Harter Schnitt
Werden Sie den Toxikologie-Test für Geary machen?«
Sie richtete ihre Antwort an Amanda: » Faith arbeitet für Sie, nicht fürs Atlanta Police Department. Die brauchen einen Gerichtsbeschluss, um ihr Blut abzunehmen, und ich schätze, die Mühe wollen Sie sich nicht machen.«
Amanda erwiderte: » Rein hypothetisch– was würde ein Tox-Test ergeben?«
» Dass sie nicht berauscht oder von irgendeiner der Substanzen, nach denen gesucht wird, beeinträchtigt war. Wollen Sie eine Blutabnahme?«
» Nein, Dr. Linton. Aber vielen Dank für Ihre Hilfe.«
Sara ging, ohne Will noch eines Wortes oder wenigstens eines Blickes zu würdigen.
Amanda schlug vor: » Warum schauen Sie nicht nach der lustigen Witwe?«
Will dachte, sie meinte Sara, doch dann meldete sich die Logik. Er ging in den hinteren Teil des Hauses, um Mrs. Levy zu suchen, aber zuvor sah er noch, dass Amanda Faith an sich zog und sie fest umarmte. Die Geste war fast schockierend, kam sie doch von einer Frau, die so viel Mutterinstinkt hatte wie ein Dingo.

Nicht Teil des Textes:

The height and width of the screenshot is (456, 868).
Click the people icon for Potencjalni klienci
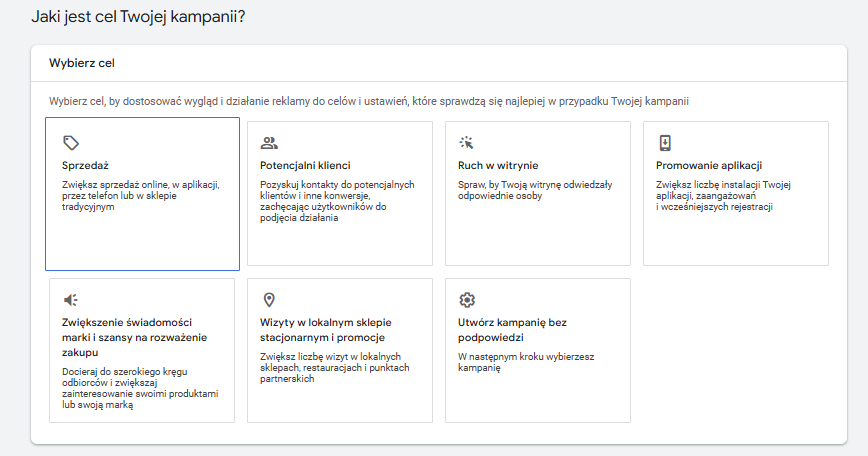[268, 143]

Will wusste, dass Faith und Amanda eine gemeinsame Vergangenheit hatten, über die keine der Frauen je sprach oder sie auch nur eingestand. Während Evelyn Mitchell im Atlanta Police Department als Wegbereiterin für Frauen agiert hatte, tat Amanda Wagner dasselbe im GBI . Die beiden waren Zeitgenossinnen, ungefähr gleich alt, und sie hatten dieselbe männermordende Einstellung. Sie waren außerdem lebenslange Freundinnen– Amanda war sogar einmal mit Evelyns Schwager und Faith’ Onkel gegangen, ein Detail, das Amanda vergessen hatte, Will zu sagen, als sie ihm den Auftrag gab, gegen das Drogendezernat zu ermitteln, das von ihrer alten Freundin geführt wurde.

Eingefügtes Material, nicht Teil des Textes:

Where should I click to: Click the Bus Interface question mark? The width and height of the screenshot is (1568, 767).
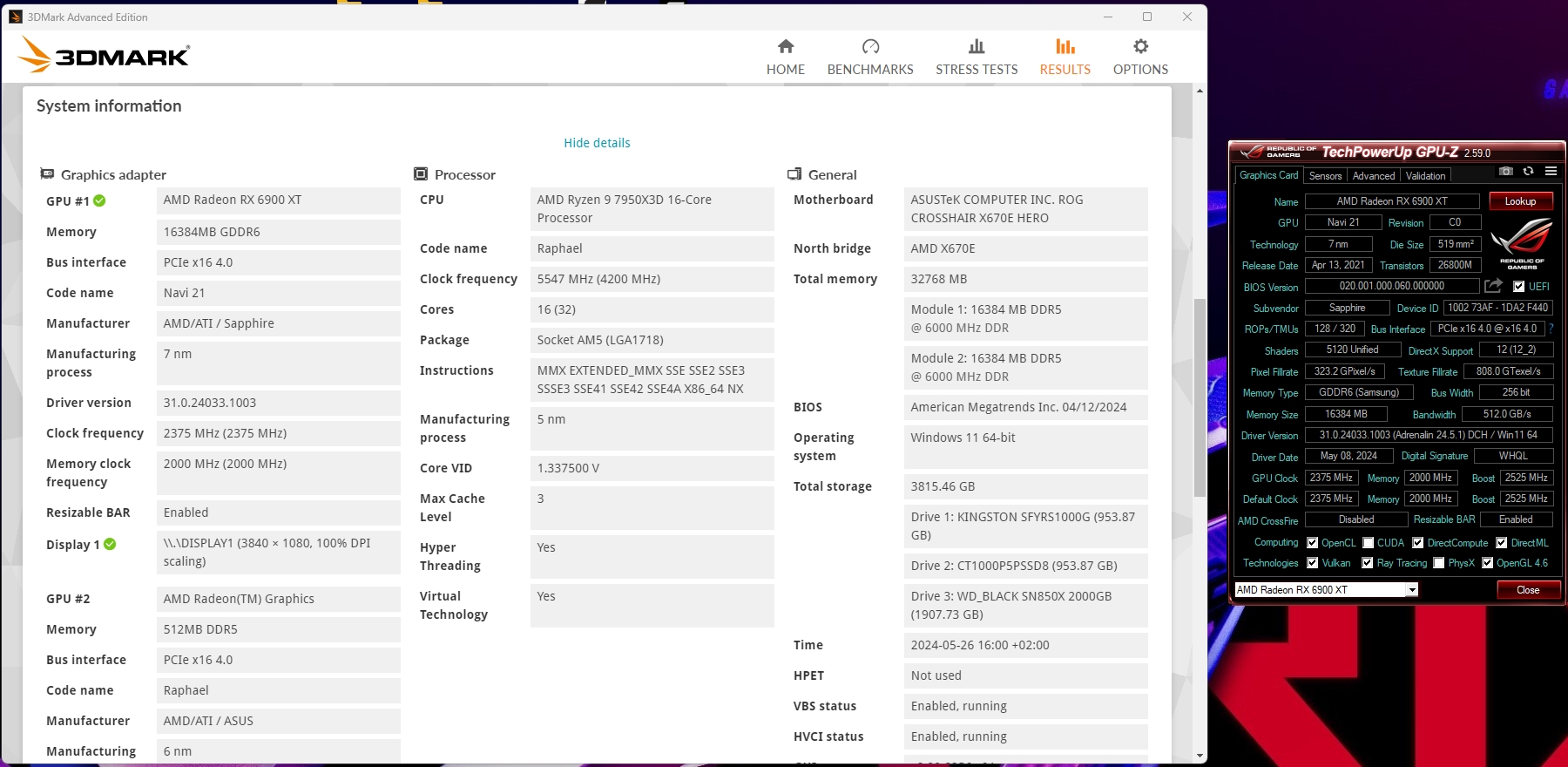[1551, 329]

Mrs. Levy fand er im hinteren Schlafzimmer, das offensichtlich in einen Allzweckraum für alles verwandelt worden war. Es gab einen Tisch, an dem sie anscheinend an Sammelalben arbeitete, was Will nur deshalb erkannte, weil er einmal eine Schießerei in der Vorstadt bearbeitet hatte, bei der eine junge Mutter ermordet worden war, während sie gerade Wellenrand-Fotos von einem Urlaub am Strand auf Buntpapier klebte. Ein Paar altmodische Rollschuhe mit jeweils vier Rädern lagen herum, in einer Ecke lehnte ein Tennisschläger, auf einer Bettcouch waren verschiedene Kameras verteilt, einige waren digital, aber die meisten waren altmodische Apparate, in die noch richtiger Film eingelegt werden musste. Über dem Wandschrank sah er eine rote Lampe und nahm an, dass sie ihre Fotos selbst entwickelte.

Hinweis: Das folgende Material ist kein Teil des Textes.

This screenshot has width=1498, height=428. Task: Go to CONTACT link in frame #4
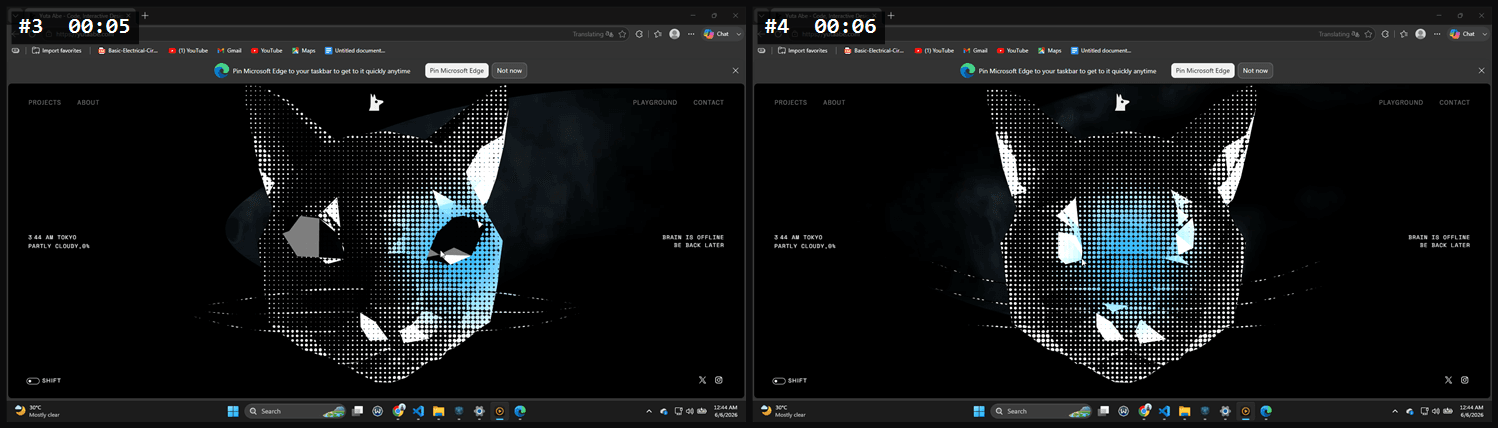pos(1455,103)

Mrs. Levy saß in einem hölzernen Schaukelstuhl am Fenster, Emma auf dem Schoß. Ihre Schürze war wie eine Decke um das Baby gewickelt. Am Saum standen die Gänseküken auf dem Kopf. Emma hatte die Augen geschlossen und saugte gierig an ihrem Fläschchen. Das Geräusch erinnerte Will an das Baby in der Fernsehserie Die Simpsons.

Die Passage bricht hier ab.